コスモス

[エッセイ 107]
コスモス

 ♪薄紅の秋桜が秋の日の 何気ない陽溜りに揺れている 此の頃 涙脆くなった母が・・・♪。これは、昭和五十年代中頃にかけてヒットした山口百恵の、「秋桜」の出だし部分である。荒れ地で、そよ風に揺れる淡いピンクのコスモスを見かけるとき、ふとこの歌を口ずさんでしまう。

 休耕田では、黄色いひまわりに替わって、赤、白、ピンクのコスモスたちが広大な花の楽園を演出している。その群生の様は、春霞に浮かぶ吉野の桜にもひけをとらない。見るからに柔らかそうな繊細な葉っぱ、優しそうな八枚の舌状の花びら。一本一本、一葉一葉手にとって見ても、心のぬくもりが伝わってきそうな優雅な感覚にとらわれる。この花は、コスモスというカタカナの名前より、やはり秋桜という和名が似つかわしい。

 このコスモスたち、原産地はメキシコの標高二千五~六百メートル前後の高地だそうだ。それが、十八世紀後半に宗主国のスペインに渡り、明治の半ばには日本にやってきた。明治も末頃になると全国に普及し、各地で栽培されるようになったという。キク科コスモス属として分類され、和名を秋桜またはオオハルシャギクという。

 コスモスは、たとえやせた土地でも、日当たりと水はけさえよければよく育ち、きれいな花を咲かせる。日が短くなると開花を急ぐので、九月上旬に種をまけば、十月には丈が短いままつぼみが出るという。そういえば、仙台在住のころ、庭の半分くらいにこのコスモスを植えていた。毎年大きく育ちすぎ、花も盛りのころになると秋雨の重みで倒れてしまうことが多かった。肥料を控え目にし、植える時期をもう少しあとにずらせばよかったのかもしれない。

 ところで、コスモスといえば宇宙のことを指すはずだが、なぜ花の名前になったのだろう。コスモスの語源はギリシャ語で、本来は秩序を意味する。それが転じて、おもに宇宙のことをいうようになった。ギリシャ人は、宇宙の誕生によって秩序と調和のある世界が現実のものになったと考えたのである。そして、宇宙誕生前の混沌とした無秩序な状態を、彼らはカオスと呼んでいる。花のコスモスは、秩序から転じた装飾という意味からつけられたものである。

 コスモスの花言葉は、乙女の純潔、乙女の心情、真心、調和、そして美麗である。
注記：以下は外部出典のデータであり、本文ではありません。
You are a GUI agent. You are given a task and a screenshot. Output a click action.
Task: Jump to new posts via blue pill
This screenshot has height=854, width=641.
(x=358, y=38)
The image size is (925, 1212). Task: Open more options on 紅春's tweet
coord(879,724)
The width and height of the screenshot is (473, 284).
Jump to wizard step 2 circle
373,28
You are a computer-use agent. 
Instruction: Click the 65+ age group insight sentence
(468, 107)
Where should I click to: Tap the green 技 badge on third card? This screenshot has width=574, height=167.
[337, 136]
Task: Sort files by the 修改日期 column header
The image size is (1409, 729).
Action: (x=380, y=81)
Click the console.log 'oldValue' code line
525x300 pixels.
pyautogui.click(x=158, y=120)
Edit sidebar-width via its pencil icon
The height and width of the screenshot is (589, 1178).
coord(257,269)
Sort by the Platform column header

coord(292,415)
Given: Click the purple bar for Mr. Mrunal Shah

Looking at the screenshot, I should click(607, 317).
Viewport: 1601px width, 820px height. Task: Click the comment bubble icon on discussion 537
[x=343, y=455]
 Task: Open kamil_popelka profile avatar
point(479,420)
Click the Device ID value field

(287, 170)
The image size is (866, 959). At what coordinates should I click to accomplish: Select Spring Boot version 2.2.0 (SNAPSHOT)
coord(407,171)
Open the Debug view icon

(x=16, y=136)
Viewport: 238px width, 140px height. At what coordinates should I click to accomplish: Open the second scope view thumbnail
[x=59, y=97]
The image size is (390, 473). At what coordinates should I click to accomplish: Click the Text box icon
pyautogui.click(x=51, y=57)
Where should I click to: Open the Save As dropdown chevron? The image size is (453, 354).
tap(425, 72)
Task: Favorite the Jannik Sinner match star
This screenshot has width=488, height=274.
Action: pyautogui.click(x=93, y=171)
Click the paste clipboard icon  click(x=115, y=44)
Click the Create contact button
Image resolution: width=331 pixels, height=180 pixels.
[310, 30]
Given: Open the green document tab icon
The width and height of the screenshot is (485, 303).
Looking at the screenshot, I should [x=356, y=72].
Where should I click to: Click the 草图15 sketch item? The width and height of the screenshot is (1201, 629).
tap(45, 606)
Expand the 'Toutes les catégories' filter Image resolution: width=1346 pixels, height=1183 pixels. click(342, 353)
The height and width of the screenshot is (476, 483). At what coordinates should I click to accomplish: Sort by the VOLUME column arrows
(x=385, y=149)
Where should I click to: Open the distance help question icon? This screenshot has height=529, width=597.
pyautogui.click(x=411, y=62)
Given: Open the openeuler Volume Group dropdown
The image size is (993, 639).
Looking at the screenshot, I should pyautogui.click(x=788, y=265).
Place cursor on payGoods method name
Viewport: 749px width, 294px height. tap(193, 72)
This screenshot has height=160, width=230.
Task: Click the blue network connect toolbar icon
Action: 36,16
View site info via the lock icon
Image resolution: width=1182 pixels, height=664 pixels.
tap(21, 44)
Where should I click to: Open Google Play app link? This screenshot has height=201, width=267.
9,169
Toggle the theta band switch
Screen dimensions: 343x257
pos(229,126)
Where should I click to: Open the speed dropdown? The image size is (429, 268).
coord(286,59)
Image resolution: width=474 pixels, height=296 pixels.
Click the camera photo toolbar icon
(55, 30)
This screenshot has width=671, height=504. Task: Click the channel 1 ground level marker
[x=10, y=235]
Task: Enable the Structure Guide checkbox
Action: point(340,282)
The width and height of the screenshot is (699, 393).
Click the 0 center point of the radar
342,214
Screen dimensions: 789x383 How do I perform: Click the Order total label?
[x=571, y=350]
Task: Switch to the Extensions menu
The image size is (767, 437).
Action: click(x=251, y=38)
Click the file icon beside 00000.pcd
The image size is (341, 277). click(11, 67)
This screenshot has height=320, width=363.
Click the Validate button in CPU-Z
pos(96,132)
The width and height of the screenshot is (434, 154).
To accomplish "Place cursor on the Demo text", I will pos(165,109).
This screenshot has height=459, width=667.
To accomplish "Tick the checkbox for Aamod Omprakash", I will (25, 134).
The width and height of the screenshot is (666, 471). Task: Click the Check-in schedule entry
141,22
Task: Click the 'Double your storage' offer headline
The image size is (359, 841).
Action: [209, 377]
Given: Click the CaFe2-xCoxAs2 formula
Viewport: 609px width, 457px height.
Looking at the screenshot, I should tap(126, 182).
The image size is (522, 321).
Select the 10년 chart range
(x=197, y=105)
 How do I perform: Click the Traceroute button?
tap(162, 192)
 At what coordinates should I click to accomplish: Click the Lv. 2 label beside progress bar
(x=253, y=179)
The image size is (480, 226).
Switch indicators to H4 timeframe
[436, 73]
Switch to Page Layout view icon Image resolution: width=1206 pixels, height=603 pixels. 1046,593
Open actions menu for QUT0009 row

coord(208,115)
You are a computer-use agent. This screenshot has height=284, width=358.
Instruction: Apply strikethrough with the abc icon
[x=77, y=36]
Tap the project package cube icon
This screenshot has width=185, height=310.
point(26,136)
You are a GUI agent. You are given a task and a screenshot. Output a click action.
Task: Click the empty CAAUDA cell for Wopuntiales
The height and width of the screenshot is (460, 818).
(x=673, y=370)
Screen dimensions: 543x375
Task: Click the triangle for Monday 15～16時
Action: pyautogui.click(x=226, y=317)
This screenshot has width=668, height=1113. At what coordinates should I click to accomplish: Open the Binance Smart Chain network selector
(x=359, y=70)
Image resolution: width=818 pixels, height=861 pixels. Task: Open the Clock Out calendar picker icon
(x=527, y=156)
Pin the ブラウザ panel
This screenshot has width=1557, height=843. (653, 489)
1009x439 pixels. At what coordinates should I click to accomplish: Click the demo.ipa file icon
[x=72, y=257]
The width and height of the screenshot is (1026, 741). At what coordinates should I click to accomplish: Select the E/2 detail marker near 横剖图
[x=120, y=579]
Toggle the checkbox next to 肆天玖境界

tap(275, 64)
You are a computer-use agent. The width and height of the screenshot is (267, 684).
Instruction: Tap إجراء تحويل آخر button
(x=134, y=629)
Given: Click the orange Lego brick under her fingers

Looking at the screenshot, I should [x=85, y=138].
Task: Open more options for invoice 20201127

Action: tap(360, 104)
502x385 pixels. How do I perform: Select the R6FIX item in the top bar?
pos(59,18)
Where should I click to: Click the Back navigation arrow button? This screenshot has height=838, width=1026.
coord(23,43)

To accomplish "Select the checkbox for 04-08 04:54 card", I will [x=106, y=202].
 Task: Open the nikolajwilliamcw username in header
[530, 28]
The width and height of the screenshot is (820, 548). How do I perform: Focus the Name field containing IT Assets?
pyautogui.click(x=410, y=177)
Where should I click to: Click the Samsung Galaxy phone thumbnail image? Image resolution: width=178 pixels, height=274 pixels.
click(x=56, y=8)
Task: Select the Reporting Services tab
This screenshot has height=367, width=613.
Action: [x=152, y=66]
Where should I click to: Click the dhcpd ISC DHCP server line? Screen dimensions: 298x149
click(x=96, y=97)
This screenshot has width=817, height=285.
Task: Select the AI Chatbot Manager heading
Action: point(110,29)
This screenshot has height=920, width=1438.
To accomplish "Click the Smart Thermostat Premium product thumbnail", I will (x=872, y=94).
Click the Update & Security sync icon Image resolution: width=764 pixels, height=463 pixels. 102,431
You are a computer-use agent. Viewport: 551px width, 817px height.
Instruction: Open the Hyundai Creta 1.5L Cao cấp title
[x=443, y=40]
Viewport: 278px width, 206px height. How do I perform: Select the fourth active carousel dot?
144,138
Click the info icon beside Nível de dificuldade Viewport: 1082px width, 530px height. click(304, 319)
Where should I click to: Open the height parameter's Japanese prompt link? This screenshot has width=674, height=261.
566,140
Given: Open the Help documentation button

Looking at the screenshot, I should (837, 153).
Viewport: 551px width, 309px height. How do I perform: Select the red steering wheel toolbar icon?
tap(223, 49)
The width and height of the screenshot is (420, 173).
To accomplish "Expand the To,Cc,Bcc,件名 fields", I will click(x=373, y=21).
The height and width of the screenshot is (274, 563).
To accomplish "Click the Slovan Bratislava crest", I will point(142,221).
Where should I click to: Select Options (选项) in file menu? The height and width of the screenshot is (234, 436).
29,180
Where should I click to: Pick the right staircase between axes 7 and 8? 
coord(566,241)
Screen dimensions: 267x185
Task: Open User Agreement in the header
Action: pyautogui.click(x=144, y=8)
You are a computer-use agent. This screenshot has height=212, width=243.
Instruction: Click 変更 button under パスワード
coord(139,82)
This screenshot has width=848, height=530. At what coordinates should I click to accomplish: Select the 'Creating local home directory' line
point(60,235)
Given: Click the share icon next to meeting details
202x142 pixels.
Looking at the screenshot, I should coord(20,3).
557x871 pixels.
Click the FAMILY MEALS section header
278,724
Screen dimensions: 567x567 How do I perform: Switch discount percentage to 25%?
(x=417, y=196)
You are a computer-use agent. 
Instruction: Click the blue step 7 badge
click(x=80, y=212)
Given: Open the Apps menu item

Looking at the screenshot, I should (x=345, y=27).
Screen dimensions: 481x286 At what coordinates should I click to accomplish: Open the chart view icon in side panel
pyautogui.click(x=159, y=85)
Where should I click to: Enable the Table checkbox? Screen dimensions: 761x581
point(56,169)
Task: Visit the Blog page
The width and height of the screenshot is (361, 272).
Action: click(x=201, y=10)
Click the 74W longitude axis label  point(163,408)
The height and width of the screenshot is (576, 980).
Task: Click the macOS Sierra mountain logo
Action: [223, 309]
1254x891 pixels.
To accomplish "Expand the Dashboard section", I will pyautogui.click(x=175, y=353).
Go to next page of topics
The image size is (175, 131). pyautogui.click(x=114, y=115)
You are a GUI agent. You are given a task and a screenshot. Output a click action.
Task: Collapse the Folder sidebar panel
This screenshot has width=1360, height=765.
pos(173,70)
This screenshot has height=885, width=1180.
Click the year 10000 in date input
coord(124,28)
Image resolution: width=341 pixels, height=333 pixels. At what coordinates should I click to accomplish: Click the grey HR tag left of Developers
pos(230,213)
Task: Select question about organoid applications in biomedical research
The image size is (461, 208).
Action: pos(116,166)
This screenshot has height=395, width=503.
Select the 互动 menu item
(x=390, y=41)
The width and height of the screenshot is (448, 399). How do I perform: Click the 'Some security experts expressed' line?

さらに細かく言えば、ピンクのそれは少女の純潔を、赤は調和と愛情を、白は、美麗、純潔、優美をいう。

 古来より、私たちは最高の表現で秋桜を愛でてきた。彼女たちもまた、その期待に見事に応えてくれている。これからも、地球上すべての場所で秩序と調和が保たれ、美しい秋桜の花に覆いつくされることを願ってやまない。